It’s difficult to write about Cloud Atlas, the sweeping adaptation of David Mitchell’s 2004 nesting doll of a novel, by Lana Wachowski, Andy Wachowski, and Tom Tykwer, if only because it’s doing so many different things, telling stories that range from the slave trade to multiple post-apocalypses, testing the limits of how big an independent movie can be and still be viable, and exploring the power of reincarnation and liberation movements. I don’t really think that Cloud Atlas works–it’s simultaneously too much, and too little–but while its characters are reaching for better lives, there’s a lot in Cloud Atlas that suggests what a better movie-going landscape might look like.
To summarize briefly: a core group of actors and a huge band of extras act out six core stories. The movie begins with a lawyer traveling home from a slave plantation on a ship where he’s being poisoned by a venal doctor and forming a friendship with a runaway slave, continues on to a 1930s love affair between a young scientist and composer that’s conducted mostly by letter as the composer seeks to write his masterpiece, into the seventies where the young scientist, now old, will help an investigative journalist go after an oil company that plans to sabotage the movement towards nuclear energy, into the present, where a publisher deals with a difficult author and his ultimate entombment in an old age home, on to Neo-Seoul, a city more than a hundred years in the future where cloned “fabricants” serve consumers born through normal biological means, and on to an island in an indeterminate but even more distant, and even more thoroughly post-apocalytic future. The actors, Tom Hanks, Halle Berry, Jim Sturgess, Doona Bae, Hugo Weaving, Hugh Grant, Jim Broadbent, Ben Whishaw, and James D’Arcy, among others, switch races and genders, portraying souls who move from existence to existence. If the plot and tracking the characters is complicated, the ideas that animate Cloud Atlas are even more complex.

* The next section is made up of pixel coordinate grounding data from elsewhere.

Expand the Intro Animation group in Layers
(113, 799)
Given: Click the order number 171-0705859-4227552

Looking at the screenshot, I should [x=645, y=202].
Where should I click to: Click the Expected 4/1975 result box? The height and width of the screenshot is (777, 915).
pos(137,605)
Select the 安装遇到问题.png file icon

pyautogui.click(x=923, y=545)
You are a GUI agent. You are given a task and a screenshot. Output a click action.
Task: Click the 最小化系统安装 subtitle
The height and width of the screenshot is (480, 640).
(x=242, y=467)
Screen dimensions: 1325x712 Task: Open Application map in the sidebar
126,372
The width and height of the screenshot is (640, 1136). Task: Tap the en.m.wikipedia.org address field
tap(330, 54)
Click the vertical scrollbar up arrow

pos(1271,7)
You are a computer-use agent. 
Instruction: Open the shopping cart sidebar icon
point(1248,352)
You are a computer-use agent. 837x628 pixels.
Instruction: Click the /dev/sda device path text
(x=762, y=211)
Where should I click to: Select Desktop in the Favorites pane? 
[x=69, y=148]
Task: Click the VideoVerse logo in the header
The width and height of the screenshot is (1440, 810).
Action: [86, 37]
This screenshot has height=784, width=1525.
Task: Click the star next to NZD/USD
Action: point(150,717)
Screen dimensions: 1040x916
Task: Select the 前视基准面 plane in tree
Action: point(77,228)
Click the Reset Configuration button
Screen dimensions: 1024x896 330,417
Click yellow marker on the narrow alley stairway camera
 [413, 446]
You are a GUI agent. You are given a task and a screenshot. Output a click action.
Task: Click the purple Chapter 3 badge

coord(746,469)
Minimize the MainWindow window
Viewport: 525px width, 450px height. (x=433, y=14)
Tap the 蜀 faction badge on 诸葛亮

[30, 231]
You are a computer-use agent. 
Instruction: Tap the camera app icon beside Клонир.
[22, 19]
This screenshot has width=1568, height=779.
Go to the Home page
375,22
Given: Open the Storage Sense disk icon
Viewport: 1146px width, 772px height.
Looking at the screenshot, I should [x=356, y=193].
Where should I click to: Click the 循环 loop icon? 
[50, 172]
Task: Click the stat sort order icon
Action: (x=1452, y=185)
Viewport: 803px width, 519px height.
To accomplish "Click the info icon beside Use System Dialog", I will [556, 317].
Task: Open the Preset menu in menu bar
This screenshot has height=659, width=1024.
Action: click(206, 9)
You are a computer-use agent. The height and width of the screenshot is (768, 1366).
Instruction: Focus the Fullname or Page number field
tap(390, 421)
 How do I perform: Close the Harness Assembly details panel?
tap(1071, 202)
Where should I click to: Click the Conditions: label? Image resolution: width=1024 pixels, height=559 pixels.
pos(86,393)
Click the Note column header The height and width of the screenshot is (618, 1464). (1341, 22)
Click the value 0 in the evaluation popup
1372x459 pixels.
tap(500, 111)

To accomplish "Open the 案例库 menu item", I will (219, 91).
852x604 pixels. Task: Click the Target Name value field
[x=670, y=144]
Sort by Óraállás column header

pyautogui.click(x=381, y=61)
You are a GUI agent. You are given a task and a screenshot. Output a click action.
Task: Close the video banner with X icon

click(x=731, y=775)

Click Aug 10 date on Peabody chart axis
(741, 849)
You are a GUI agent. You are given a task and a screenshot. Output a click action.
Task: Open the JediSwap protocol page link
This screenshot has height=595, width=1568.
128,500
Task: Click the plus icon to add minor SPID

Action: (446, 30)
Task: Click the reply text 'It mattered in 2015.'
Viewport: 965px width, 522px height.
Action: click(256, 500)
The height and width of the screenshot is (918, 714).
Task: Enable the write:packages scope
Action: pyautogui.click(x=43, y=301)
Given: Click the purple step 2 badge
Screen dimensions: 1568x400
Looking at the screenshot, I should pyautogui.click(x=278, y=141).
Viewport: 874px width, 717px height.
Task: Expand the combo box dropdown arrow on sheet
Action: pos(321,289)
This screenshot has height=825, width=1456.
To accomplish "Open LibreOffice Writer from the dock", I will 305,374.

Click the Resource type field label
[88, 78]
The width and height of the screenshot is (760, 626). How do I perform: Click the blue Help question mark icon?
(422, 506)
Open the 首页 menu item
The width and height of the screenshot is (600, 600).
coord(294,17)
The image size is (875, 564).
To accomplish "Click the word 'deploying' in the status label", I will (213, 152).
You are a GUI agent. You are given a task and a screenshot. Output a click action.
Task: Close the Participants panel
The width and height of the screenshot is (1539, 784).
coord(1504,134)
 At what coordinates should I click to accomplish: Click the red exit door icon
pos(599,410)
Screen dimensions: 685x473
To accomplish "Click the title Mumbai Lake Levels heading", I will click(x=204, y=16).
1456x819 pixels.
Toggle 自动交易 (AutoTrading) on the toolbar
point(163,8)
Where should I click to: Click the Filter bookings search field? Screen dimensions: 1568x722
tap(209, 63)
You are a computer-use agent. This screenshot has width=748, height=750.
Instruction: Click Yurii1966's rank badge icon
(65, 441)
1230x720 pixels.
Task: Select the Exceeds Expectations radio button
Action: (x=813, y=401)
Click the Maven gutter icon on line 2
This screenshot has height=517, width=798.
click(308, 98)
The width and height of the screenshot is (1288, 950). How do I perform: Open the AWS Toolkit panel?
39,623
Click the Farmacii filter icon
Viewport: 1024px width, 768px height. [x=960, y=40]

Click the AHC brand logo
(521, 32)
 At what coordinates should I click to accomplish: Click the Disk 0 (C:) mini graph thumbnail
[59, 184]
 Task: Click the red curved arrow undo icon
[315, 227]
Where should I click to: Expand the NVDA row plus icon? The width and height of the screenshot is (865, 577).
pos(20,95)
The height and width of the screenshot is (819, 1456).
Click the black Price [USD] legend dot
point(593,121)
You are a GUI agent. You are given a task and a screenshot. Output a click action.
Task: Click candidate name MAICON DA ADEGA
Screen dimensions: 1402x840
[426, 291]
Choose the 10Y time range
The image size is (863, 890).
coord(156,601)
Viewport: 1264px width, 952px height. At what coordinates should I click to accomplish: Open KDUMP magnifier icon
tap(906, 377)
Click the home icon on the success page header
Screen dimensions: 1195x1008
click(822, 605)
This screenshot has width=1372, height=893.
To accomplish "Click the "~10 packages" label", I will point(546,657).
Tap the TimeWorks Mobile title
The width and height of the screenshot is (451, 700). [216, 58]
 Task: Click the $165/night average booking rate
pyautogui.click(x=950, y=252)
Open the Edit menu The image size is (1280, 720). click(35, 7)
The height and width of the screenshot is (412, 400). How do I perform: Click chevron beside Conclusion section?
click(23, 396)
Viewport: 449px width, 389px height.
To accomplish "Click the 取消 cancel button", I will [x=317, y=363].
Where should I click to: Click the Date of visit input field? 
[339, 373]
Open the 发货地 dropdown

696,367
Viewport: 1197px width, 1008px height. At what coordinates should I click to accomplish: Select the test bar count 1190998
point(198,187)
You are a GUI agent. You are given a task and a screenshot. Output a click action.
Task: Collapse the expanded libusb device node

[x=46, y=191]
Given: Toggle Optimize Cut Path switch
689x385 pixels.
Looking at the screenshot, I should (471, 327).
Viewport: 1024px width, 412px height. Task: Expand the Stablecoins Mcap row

To a certain extent, Cloud Atlas is a deeply religious movie in search of a theology, and its incoherence about what the interconnectedness between its characters actually means or what their cycles of reincarnations are working towards can make the film feel more squishy than moving. One of the most interesting and effective facets of the movie, if not the main one, is how cultural fragments gain meaning and power over time and in new settings. In our present, aging publisher Timothy Cavendish’s (Broadbent) huffy declaration to a nursing home attendant that “I will not be subject to criminal abuse,” sounds petty and overblown. That same scene, recreated in a movie recounting that man’s life, gains a grandeur and patina: the nursing home isn’t an antiseptic prison but a red velvet-draped lounge, and the person speaking the words isn’t Jim Broadbent in a snit but Tom Hanks mustering all the dignity available to him.
What looked intentionally ridiculous the first time around to those of us sitting in a movie theater seems magical in its recreation to Sonmi-451 (Bae) and Yoona-939 (Xun Zhou), two cloned women for whom the movie is their first glimpse of life outside the cafe they were grown to provide labor for. And when Yoona-939 spits those same words at a customer at the cafe who is pretending to ejaculate on her body, they achieve the power Cavendish meant them to have in the fist place.
Sonmi-451 and Yoona-939, born into slave labor, limited to service, and destined for a future in which they’re recycled as meat, are genuinely oppressed in a way that and by means of technology Cavendish couldn’t possibly imagine. Asserting their humanity takes courage he never could have mustered. But this silly, selfish little man gave Yoona-939 the words she needed to demand decent treatment. Even the smallest, flimsiest artifacts can be objects of right power in the right circumstances, when they encounter the people who need them most.